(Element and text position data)
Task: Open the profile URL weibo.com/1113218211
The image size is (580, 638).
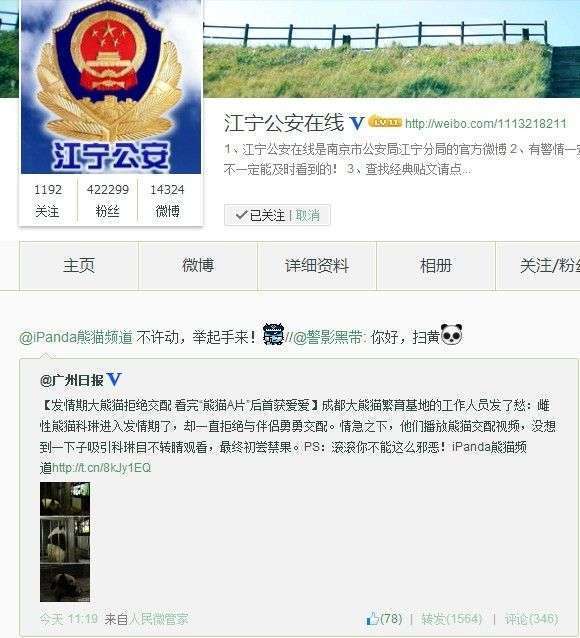Action: pyautogui.click(x=486, y=123)
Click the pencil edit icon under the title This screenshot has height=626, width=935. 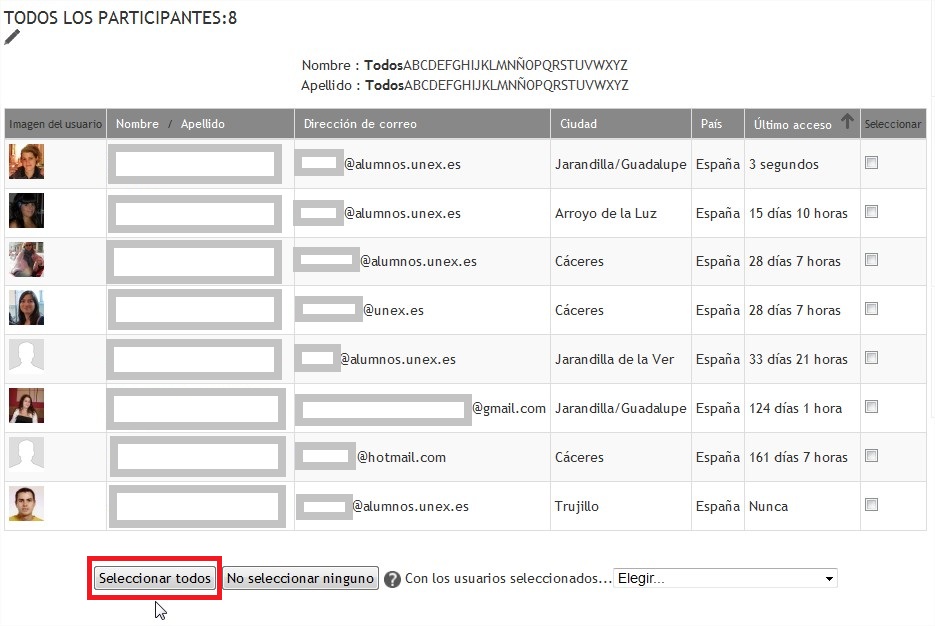point(12,37)
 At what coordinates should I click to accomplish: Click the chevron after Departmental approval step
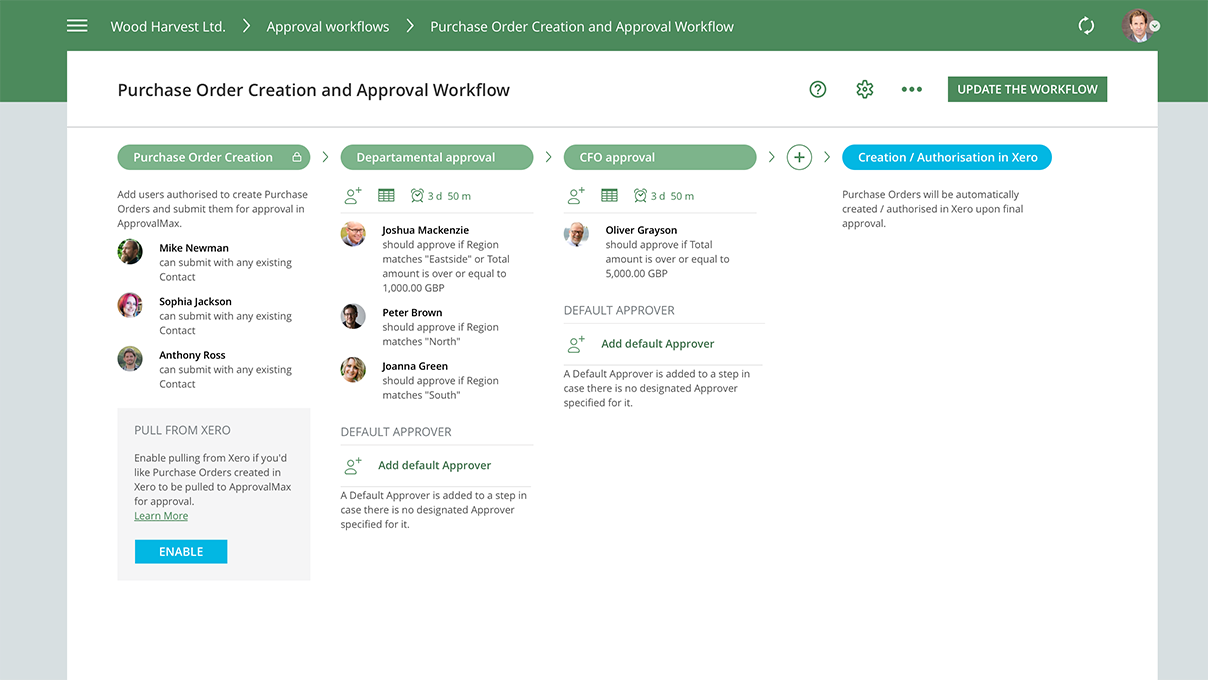(x=548, y=157)
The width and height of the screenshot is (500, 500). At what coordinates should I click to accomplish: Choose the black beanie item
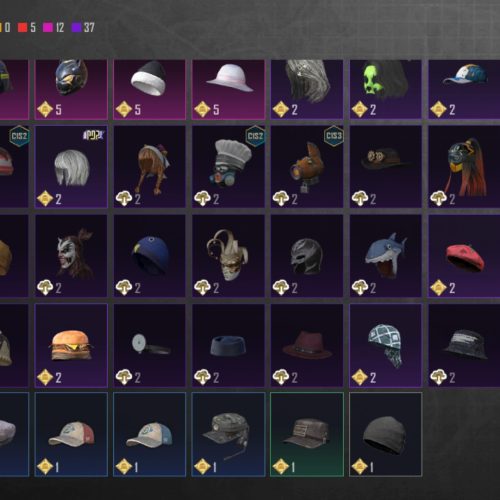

REQUEST: Rewrite the entries from the line containing "At what coordinates should I click to accomplish: Click" through the end of the entries, replacing "chevron" with "arrow" and leaving everything else unchanged. Omit the pictures from your answer.

RESPONSE TO THE TASK:
 At what coordinates should I click to accomplish: Click the arrow after Departmental approval step
(x=548, y=157)
The width and height of the screenshot is (500, 500). At what coordinates should I click to accomplish: Choose the black beanie item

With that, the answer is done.